Testcase: #include <stdio.h> #include <xmmintrin.h> #ifndef MUL #define MUL mul #endif void mul(float in1[4], float in2[4], float out[4]) { int i; for (i = 0; i < 4; i++) out[i] = in1[i] * in2[i]; } void mul2(float in1[4], float in2[4], float out[4]) { __m128 a, b, c; a = _mm_load_ps(in1); b = _mm_load_ps(in2); c = _mm_mul_ps(a, b); _mm_store_ps(out, c); } int main(void) { float inp1[] = { 1.2, 3.5, 1.7, 2.8 }; float inp2[] = { -0.7, 2.6, 3.3, -4.0 }; float outp[4]; MUL(inp1, inp2, outp); printf("%f %f %f %f\n", outp[0], outp[1], outp[2], outp[3]); return 0; }
Following case isn't vecterized with -O3 on x86_64 either, although arrays are aligned: #include <stdio.h> float __attribute__((aligned(16))) in1[] = { 1.2, 3.5, 1.7, 2.8 }; float __attribute__((aligned(16))) in2[] = { -0.7, 2.6, 3.3, -4.0 }; float __attribute__((aligned(16))) out[4]; void __attribute__((noinline)) mul() { int i; for (i = 0; i < 4; i++) out[i] = in1[i] * in2[i]; } int main(void) { mul(); printf("%f %f %f %f\n", out[0], out[1], out[2], out[3]); return 0; }
>void mul(float in1[4], float in2[4], float out[4]) Those arrays are not known to be aligned .... The other one I have to look into.
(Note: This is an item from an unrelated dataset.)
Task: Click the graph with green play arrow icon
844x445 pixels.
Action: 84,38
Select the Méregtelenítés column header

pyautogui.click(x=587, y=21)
(In reply to comment #2) That is because the early complete unrolling comes and unrolls the loop so the autovectorizer does not have a loop to work on anymore. If I increase it to be 16 instead of 4, the loop is vectorizer. So the original testcase is invalid as two things: aliasing and alignment. Aliasing because out could overlap with in1/in2, restrict fixes that. And then the alignment comes into play because there is no way to say the incoming arguments are 16 byte aligned.
t.c:11: note: cost model: Adding cost of checks for loop versioning to treat misalignment. t.c:11: note: cost model: Adding cost of checks for loop versioning aliasing.